Hennepin County Says Libraries Help the Homeless!
By Andrew Richter
On the one hand, this story is funny yet on the other, its pathetic;
When Jesse Baker fired up a computer at Minneapolis Central Library on a recent Wednesday, a pop-up box alerted him to services – at the library – for people who are experiencing homelessness, or who are in danger of losing their housing.
Baker, who had slept at the Salvation Army shelter since he arrived in Minneapolis a few days before, seized the opportunity to be connected to opportunities for shelter and food. In a back corner of the library, Derek Holt, emergency shelter case manager at Our Savior’s Housing, was ready to guide him.

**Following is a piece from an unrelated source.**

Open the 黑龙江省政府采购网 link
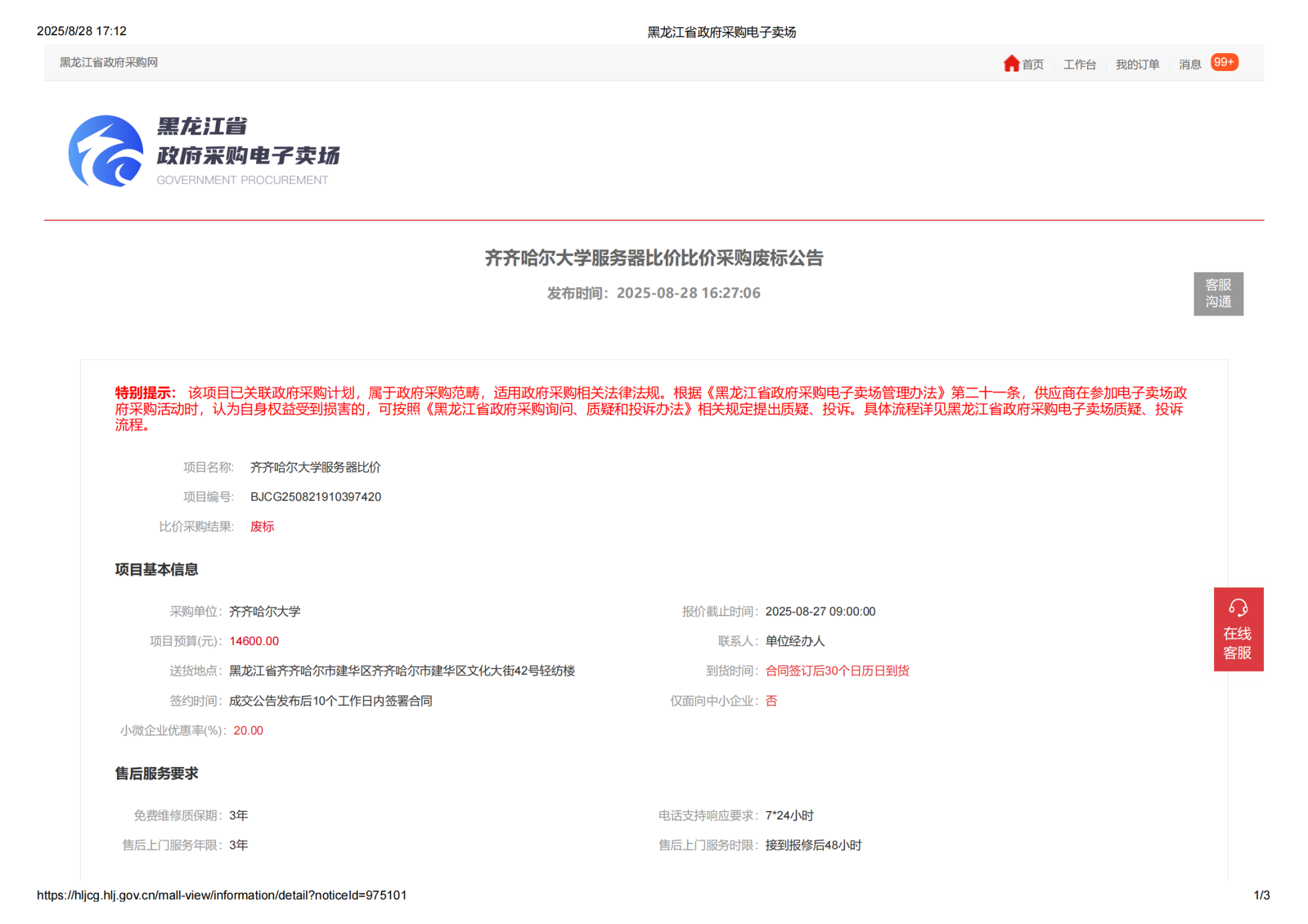click(109, 63)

The Hennepin County Library system soon will be able to expand its outreach services for people who want help preventing and getting out of homelessness, thanks to a $55,000 grant from the Blue Cross and Blue Shield of Minnesota Foundation. It was only part of a $157,327 grant to promote health equity in Hennepin County, and the cities of Rochester and Duluth.
Um, how long have we thrown money at people who are homeless and what has it gotten us?

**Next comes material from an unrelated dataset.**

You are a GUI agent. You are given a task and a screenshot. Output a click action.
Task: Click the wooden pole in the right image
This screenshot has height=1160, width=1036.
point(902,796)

“Hennepin County Library is honored to be one of three grant recipients in the state,” said Library Director Lois Langer Thompson. “Together with our partners, and building on the fine ongoing work of our staff, we are committed to increasing our capacity to serve individuals who are homeless.” The library system will use the infusion of money to expand the services it already offers and to add new opportunities, said Amy Mars, health equity advocate for the library system.

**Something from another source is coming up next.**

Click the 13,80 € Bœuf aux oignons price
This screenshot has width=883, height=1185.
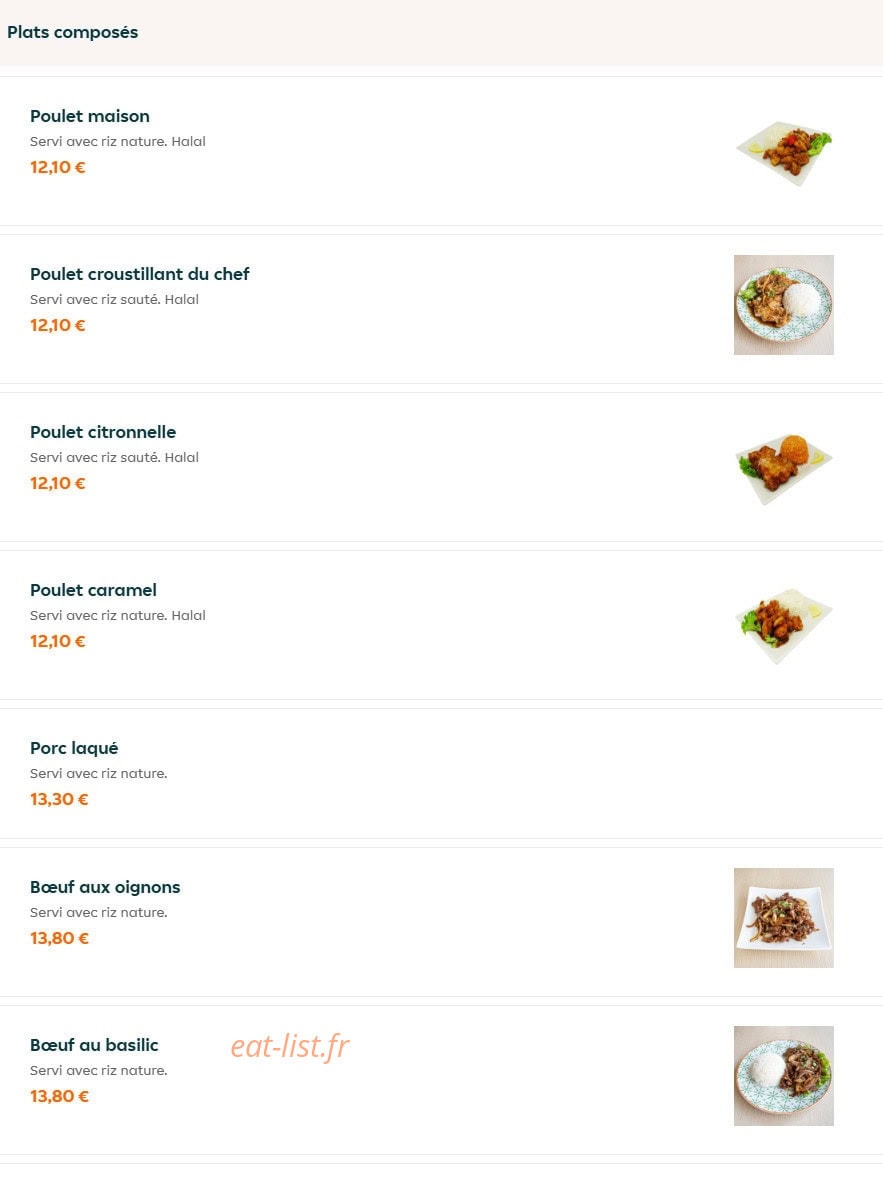point(60,939)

Health equity advocate for the library system? Do they ever interview anyone with an opposing point of view?
Already, the library system offers space for nonprofit partners to meet one-to-one with people who are already homeless, or who are in a situation of precarious housing, to direct them to not only county resources, but to help they can get from the community. Mars would like to make the space available weekly, rather than bi-monthly. She’d like to be able to give out more bus tokens, more state ID vouchers, more copies of the “Handbook of the Streets” and other resources to help connect people to the organizations that can help them.
She hopes to expand the volunteer network and offer new opportunities for people to explore how to improve their own situations, by teaching practical skills like budgeting and cooking, but also those that encourage people to think of something different in the future. “When you’re experiencing homelessness, you feel like your options are so limited,” she said
Increasing service also would allow advocates to reach more people, Holt said, and in some cases, help to prevent them from becoming homeless. For his part, Baker went to the library that morning to use the computers and meet up with friends. He left with a map to a long-term shelter, where he could stay, starting that night.
The library is a natural fit for these kinds of services, Mars said. “We hope people see the library as a place you can go to empower yourself with information and resources,” she said. “When people don’t know where else to go, they come to the library.” Mars hopes to expand service at the library in January. For now, people can get help 10 a.m.-noon, the first and third Wednesday of each month, in rooms 110 and 111 at Minneapolis Central Library.
Ok if you want to end homelessness you have to concentrate on WHY people are homeless; take this money we are wasting on these libraries and get these people some clean clothes, deodorant, and haircut. then teach how to do a resume and have them apply for jobs!!! Expanding the library will not solve homelessness!